Some of the notable buildings Bullard worked on in the Twin Cities include:
Minnesota State Capitol, St.Paul (1898-1905) St. Paul Cathedral (1902) Federal Courts Building – Landmark Center, St.Paul (1906) Union Depot, St.Paul (1917-1920) Pilgrim Baptist Church, St.Paul (1928) Foshay Tower, Minneapolis (1926-1929) Highland Water Tower, St.Paul (1927-1928) Ober Boys Club, St.Paul (1941)
Bullard was born in Memphis, Tennessee in 1873. He trained as a mason before moving to St. Paul at the turn of the century and specialized in cutting and laying marble, granite, brick, concrete block as well as laying wooden flooring. Bullard is said to have moved to Minnesota to work on the State Capitol building which was constructed between 1898 and 1905.. Bullard worked in his trade for approximately 50 years and retired in his mid-seventies. As well as his prolific career as a brick and stone mason, Bullard was an enterprising individual who also operated four businesses including a grocery store and ice cream parlor at 1202 North Dale Street, a coal and wood yard near the corner of Farrington and St. Anthony Avenues, and a restaurant named the Sweet Shop – situated at 386 West Central Avenue. Bullard and his wife Addie had 10 children; after Addie died in 1918 of influenza, Bullard continued to raise all the children himself and he eventually remarried in 1927.
The Bullard House at 1282 Folsom Street is the earliest self-built residence associated Casiville Bullard. Before the current brick-veneered house was constructed in 1909-1910, Bullard had lived on the property in a small woodframe house since circa 1904.

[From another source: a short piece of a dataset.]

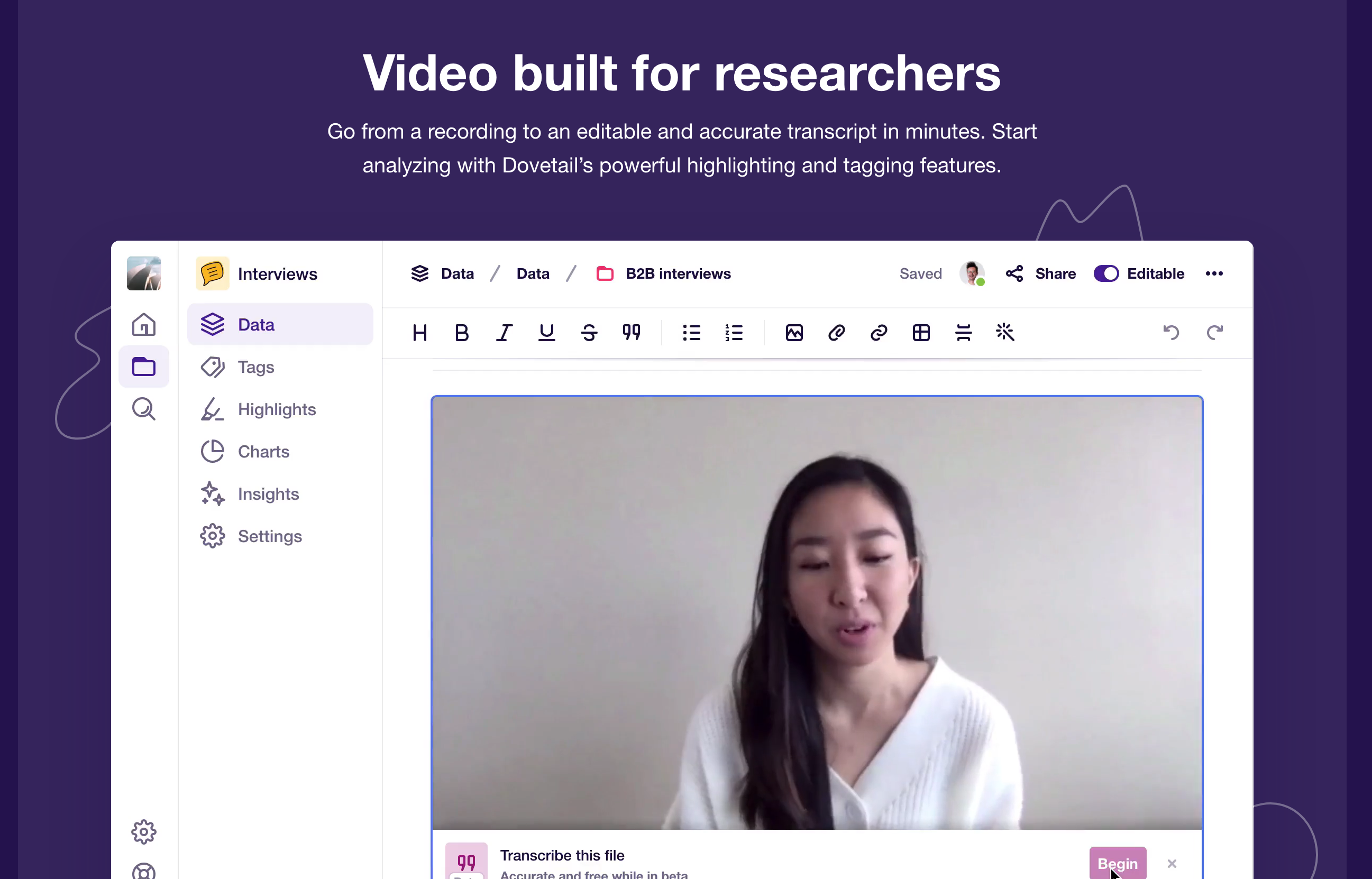Insert an image from toolbar
The width and height of the screenshot is (1372, 879).
(x=794, y=332)
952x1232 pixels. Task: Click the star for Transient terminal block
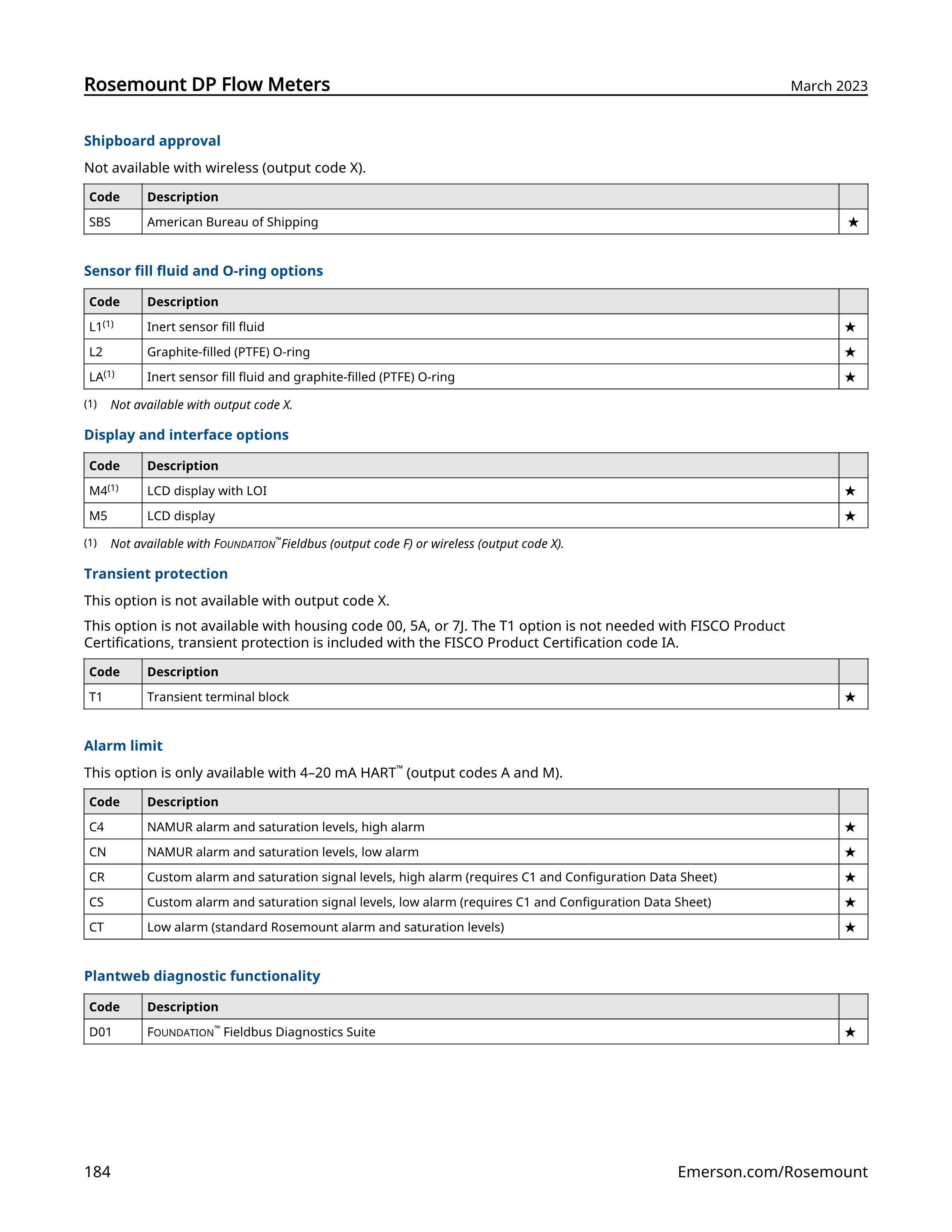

The house is a two and a half story building in the American Foursquare style. The foundation is constructed of concrete and faced with brick. The truncated hipped roof is covered with asphalt tiles and it has wide overhanging eaves. Interesting features of of the roofline are the hipped roofed dormer windows. A hipped roofed porch projects from the main façade; although this would have originally been open, it is now closed in. Although some exterior alterations have occurred over the years, the architectural layout and integrity of the Bullard House remains generally intact.